Take the lines below between the one holding "Đại lý (692, 70)" and the one holding "Technologie immersives (404, 357)", inclusive, and copy them exactly. Add nothing.

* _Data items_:
<<<<

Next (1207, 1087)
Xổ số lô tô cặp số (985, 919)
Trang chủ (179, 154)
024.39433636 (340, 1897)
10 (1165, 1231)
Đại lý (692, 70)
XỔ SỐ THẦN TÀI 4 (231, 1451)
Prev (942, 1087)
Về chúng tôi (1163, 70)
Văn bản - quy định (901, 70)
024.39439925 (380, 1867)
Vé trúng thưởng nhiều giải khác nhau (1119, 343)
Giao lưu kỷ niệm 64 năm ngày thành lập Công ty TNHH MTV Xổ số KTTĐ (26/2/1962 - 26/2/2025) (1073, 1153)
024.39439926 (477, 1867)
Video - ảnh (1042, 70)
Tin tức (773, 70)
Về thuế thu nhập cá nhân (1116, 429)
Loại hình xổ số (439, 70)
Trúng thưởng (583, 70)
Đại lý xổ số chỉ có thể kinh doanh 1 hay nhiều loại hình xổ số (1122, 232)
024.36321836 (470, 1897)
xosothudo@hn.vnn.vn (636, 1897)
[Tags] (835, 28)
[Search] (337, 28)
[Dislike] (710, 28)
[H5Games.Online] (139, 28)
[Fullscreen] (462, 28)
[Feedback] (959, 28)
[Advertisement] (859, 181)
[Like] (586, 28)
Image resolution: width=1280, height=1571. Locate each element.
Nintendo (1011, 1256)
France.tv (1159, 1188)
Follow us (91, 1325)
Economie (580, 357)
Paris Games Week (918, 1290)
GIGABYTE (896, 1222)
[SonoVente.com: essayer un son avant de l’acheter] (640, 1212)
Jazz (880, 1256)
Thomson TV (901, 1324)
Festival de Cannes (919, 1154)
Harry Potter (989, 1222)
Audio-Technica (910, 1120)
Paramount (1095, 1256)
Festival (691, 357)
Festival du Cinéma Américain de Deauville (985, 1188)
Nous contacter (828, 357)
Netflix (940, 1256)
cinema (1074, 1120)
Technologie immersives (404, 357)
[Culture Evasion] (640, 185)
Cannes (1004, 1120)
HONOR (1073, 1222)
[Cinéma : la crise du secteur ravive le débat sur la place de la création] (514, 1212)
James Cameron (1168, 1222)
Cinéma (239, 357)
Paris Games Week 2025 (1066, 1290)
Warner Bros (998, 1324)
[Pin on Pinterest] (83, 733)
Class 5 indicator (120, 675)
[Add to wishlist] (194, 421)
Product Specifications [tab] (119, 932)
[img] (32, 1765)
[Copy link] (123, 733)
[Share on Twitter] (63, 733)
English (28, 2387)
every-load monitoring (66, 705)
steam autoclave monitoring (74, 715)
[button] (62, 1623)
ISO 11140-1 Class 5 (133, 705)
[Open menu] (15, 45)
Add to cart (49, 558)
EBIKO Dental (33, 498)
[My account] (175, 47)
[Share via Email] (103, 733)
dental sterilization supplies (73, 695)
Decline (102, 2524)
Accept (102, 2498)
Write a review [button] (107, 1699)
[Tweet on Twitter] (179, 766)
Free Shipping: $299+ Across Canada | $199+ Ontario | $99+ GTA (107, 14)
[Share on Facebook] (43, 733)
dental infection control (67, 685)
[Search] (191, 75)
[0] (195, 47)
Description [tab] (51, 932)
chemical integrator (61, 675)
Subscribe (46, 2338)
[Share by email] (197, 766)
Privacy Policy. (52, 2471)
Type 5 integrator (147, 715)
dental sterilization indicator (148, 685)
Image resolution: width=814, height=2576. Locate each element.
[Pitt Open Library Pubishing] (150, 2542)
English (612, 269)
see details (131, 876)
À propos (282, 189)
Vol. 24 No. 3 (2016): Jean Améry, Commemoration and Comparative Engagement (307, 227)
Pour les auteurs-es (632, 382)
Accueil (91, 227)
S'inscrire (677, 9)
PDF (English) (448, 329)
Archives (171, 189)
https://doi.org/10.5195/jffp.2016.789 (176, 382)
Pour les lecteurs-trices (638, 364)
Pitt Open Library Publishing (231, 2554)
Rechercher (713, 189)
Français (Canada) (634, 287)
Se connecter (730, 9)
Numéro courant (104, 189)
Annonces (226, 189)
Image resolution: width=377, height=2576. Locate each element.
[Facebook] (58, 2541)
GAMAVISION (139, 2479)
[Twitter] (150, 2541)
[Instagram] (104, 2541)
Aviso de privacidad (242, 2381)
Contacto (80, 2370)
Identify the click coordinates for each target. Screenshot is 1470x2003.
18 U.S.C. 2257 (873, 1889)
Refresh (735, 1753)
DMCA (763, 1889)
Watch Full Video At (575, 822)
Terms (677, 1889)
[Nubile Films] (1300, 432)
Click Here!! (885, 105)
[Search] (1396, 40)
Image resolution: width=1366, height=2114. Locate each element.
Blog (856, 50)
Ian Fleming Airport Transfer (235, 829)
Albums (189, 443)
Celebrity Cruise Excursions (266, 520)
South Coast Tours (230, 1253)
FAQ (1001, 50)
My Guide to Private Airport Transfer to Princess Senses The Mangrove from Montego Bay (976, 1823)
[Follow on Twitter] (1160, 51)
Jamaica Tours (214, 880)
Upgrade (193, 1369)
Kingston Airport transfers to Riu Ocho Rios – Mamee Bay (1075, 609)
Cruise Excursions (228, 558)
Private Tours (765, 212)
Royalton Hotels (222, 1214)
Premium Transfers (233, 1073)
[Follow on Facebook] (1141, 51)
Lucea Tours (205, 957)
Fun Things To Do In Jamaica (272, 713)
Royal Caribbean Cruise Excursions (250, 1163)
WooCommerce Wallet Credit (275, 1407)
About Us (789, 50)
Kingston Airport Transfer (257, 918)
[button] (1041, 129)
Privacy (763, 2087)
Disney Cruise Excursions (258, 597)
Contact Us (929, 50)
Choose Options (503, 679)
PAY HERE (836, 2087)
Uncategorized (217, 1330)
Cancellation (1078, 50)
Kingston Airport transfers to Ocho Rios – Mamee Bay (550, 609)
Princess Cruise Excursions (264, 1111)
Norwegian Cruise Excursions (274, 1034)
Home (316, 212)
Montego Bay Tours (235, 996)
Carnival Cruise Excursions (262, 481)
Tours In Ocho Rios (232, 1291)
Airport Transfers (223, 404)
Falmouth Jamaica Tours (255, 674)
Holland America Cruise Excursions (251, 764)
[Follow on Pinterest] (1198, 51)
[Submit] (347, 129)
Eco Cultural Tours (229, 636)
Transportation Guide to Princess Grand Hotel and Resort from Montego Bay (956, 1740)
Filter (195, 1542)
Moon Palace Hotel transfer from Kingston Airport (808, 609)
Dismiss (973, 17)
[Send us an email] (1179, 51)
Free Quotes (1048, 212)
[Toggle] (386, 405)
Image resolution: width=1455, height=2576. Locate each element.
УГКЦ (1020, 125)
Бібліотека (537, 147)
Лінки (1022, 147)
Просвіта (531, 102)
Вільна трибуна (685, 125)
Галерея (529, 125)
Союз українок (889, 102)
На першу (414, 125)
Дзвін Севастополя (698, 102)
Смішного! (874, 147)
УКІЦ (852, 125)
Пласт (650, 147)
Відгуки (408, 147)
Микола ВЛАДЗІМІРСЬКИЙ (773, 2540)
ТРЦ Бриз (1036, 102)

>>>>

* _YOUR RESPONSE_:
Đại lý (692, 70)
XỔ SỐ THẦN TÀI 4 (231, 1451)
Prev (942, 1087)
Về chúng tôi (1163, 70)
Văn bản - quy định (901, 70)
024.39439925 (380, 1867)
Vé trúng thưởng nhiều giải khác nhau (1119, 343)
Giao lưu kỷ niệm 64 năm ngày thành lập Công ty TNHH MTV Xổ số KTTĐ (26/2/1962 - 26/2/2025) (1073, 1153)
024.39439926 (477, 1867)
Video - ảnh (1042, 70)
Tin tức (773, 70)
Về thuế thu nhập cá nhân (1116, 429)
Loại hình xổ số (439, 70)
Trúng thưởng (583, 70)
Đại lý xổ số chỉ có thể kinh doanh 1 hay nhiều loại hình xổ số (1122, 232)
024.36321836 (470, 1897)
xosothudo@hn.vnn.vn (636, 1897)
[Tags] (835, 28)
[Search] (337, 28)
[Dislike] (710, 28)
[H5Games.Online] (139, 28)
[Fullscreen] (462, 28)
[Feedback] (959, 28)
[Advertisement] (859, 181)
[Like] (586, 28)
Image resolution: width=1280, height=1571. Locate each element.
Nintendo (1011, 1256)
France.tv (1159, 1188)
Follow us (91, 1325)
Economie (580, 357)
Paris Games Week (918, 1290)
GIGABYTE (896, 1222)
[SonoVente.com: essayer un son avant de l’acheter] (640, 1212)
Jazz (880, 1256)
Thomson TV (901, 1324)
Festival de Cannes (919, 1154)
Harry Potter (989, 1222)
Audio-Technica (910, 1120)
Paramount (1095, 1256)
Festival (691, 357)
Festival du Cinéma Américain de Deauville (985, 1188)
Nous contacter (828, 357)
Netflix (940, 1256)
cinema (1074, 1120)
Technologie immersives (404, 357)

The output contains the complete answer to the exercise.